The next day was a bit more successful; we visited Esacaderia Selaron, Rhocina Favela and watched the sunset on Copa all before catching a flight to our next destination. Esacaderia Selaron are a set of colourful steps in the now piss stained Lapa neighbourhood. The steps are the work of Jorge Selarón a famous Chilean artist who settled in the area after working all around the world. He used tiles from over 60 different countries to create this Brazilian flag themed master piece which he started on a whim in the 1990s and was still working on when he died in 2013. Although the cause of his death is still unconfirmed it is commonly believed the painter committed suicide by setting himself alight- his body was found charred on the steps he was so famous for creating.

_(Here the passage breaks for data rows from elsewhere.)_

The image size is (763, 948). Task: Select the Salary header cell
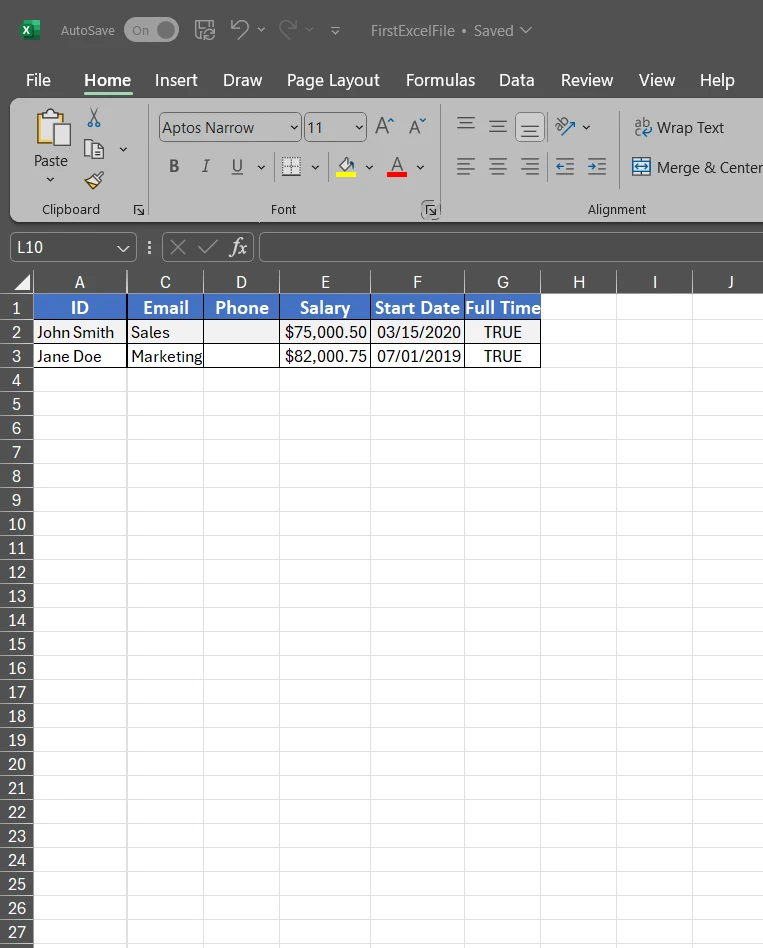pos(325,307)
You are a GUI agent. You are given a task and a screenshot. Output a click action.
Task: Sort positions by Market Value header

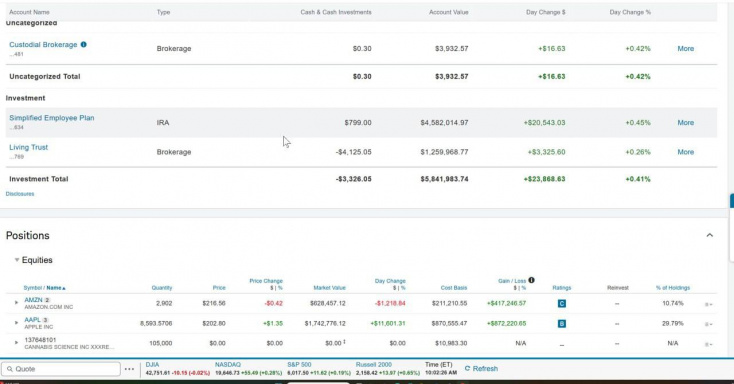tap(330, 288)
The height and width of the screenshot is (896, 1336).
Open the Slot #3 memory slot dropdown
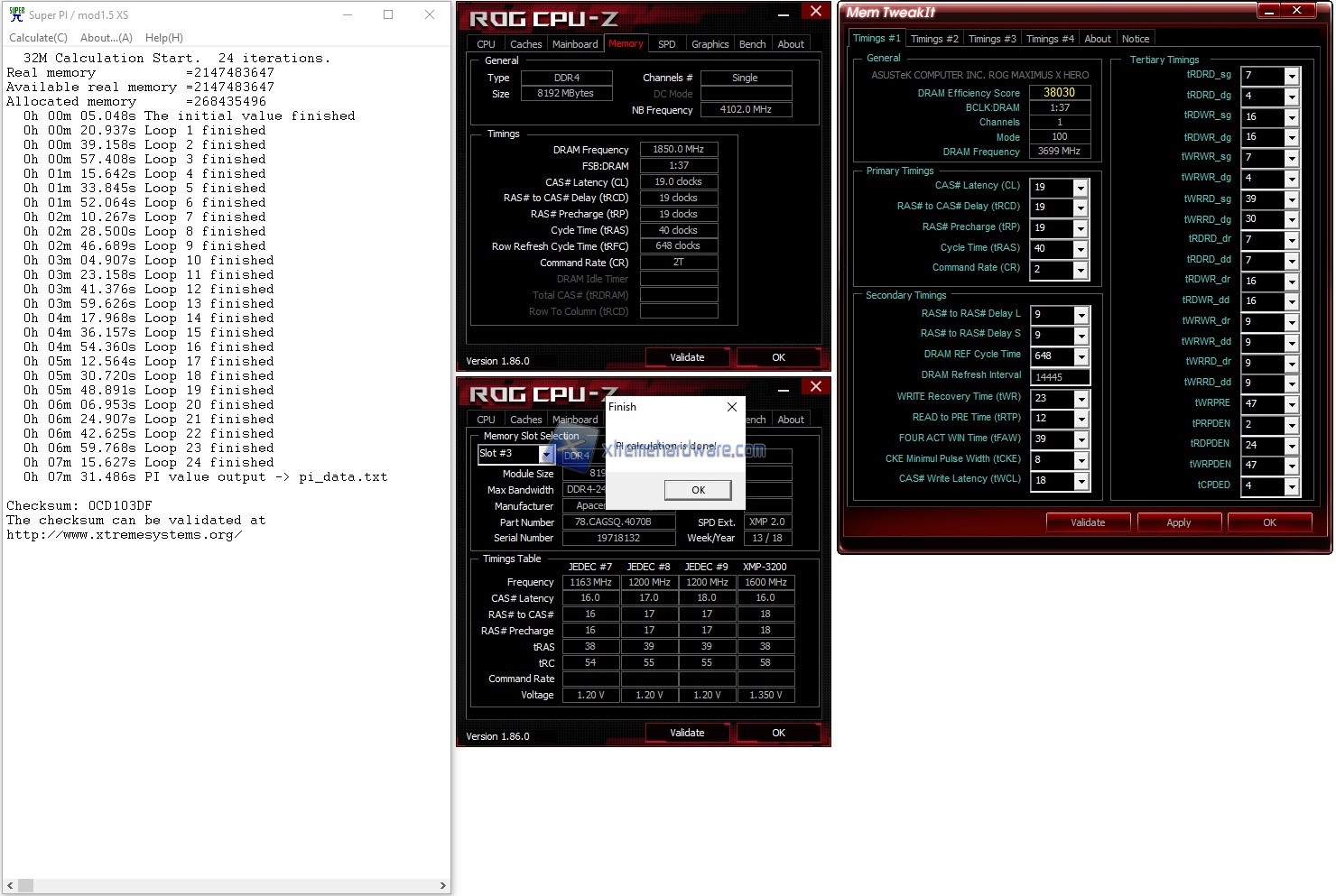click(x=545, y=454)
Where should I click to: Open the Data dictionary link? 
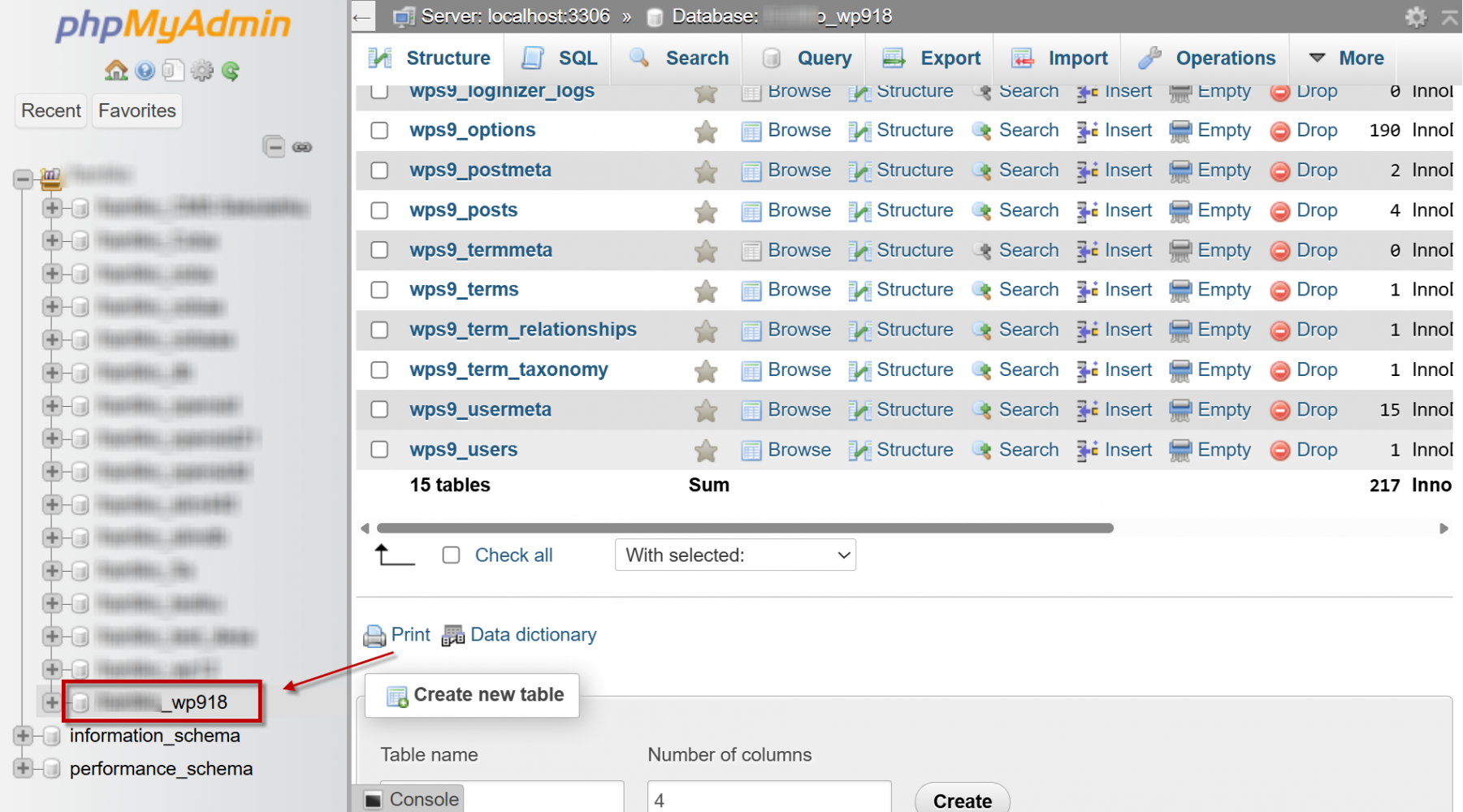[533, 635]
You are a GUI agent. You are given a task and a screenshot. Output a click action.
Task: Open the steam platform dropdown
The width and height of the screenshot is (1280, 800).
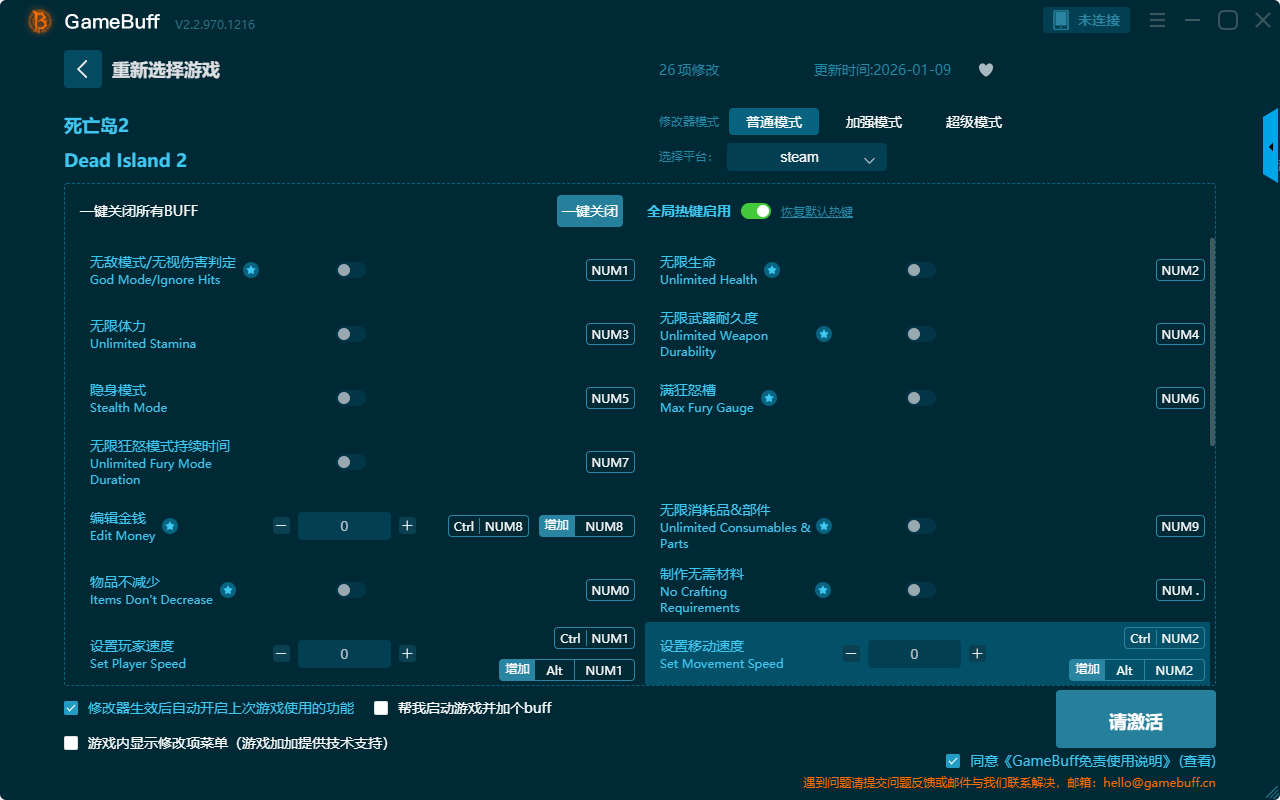click(x=806, y=157)
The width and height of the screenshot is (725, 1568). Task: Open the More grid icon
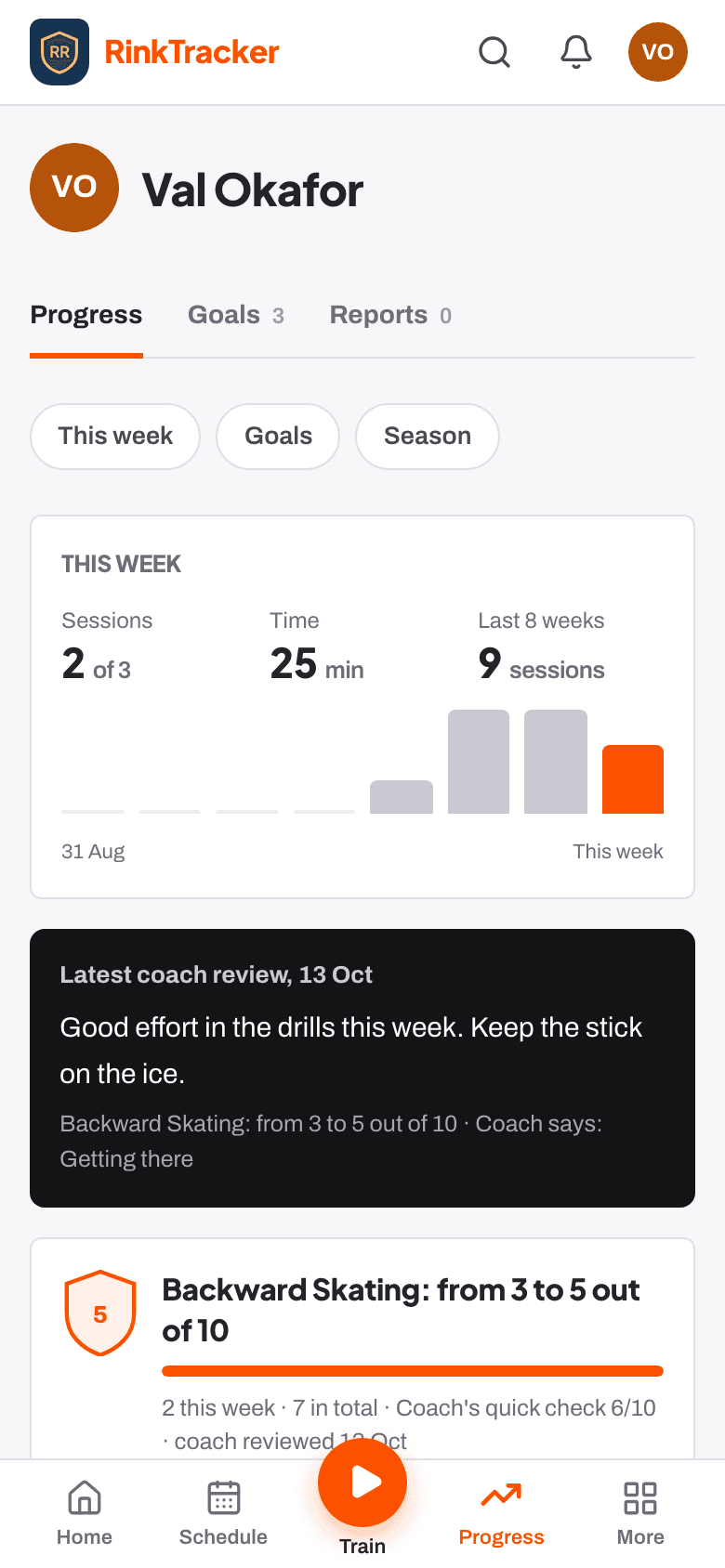(x=640, y=1498)
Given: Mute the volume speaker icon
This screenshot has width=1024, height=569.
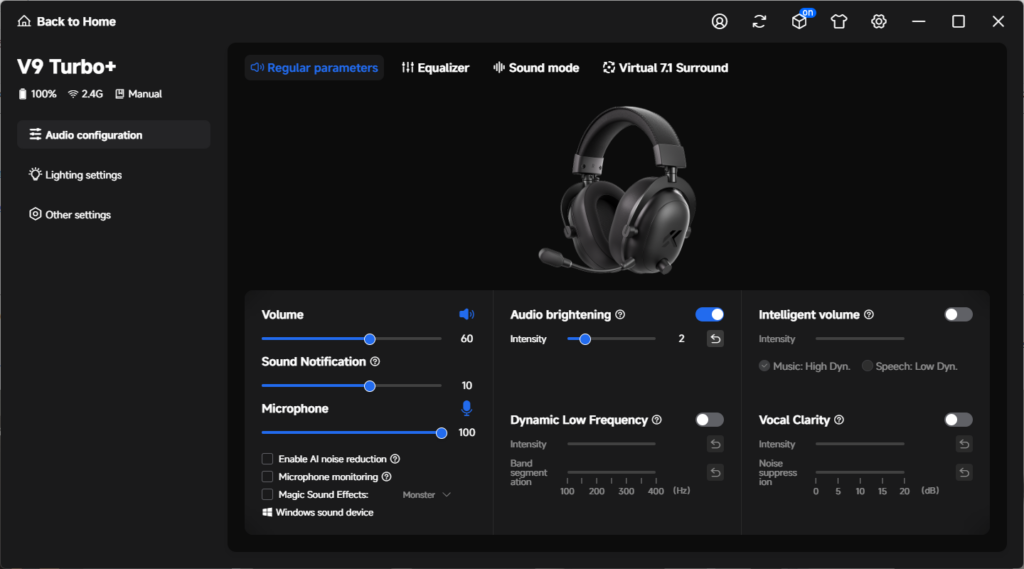Looking at the screenshot, I should (466, 314).
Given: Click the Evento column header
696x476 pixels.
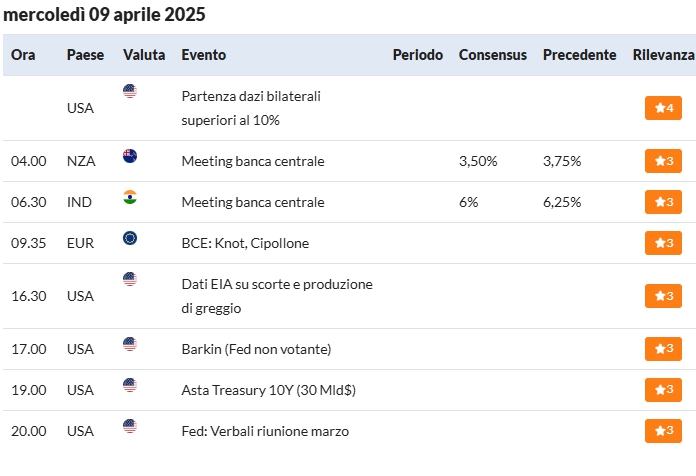Looking at the screenshot, I should tap(204, 55).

Rhocina Favela is the largest favela in the whole of Brazil, with over 72,000 people living there. Although slightly dangerous, tours of the area are now offered, on the pretence of increasing legitimate trade for the favela dwellers. The favela started as little more than a shanty town but has now developed into an urbanised slum, with extremely narrow streets lined with concrete buildings, some on very questionable foundations. We had not expected the area to be so developed (with their own shops, banks and numerous hairdressers), expecting more corrugated iron sheds but the conditions were shocking all the same. Rats were running through the open sewers that carved their way through the hillside Rhocina is built on; there were remnants of houses that had been built on such thin concrete stilts they had fallen down; and so many exposed electrical wires anyone above 5ft10 should walk with serious precaution. On our tour we sampled some yummy baked goods, admired local art and were taught samba by some local children- all in all a good experience.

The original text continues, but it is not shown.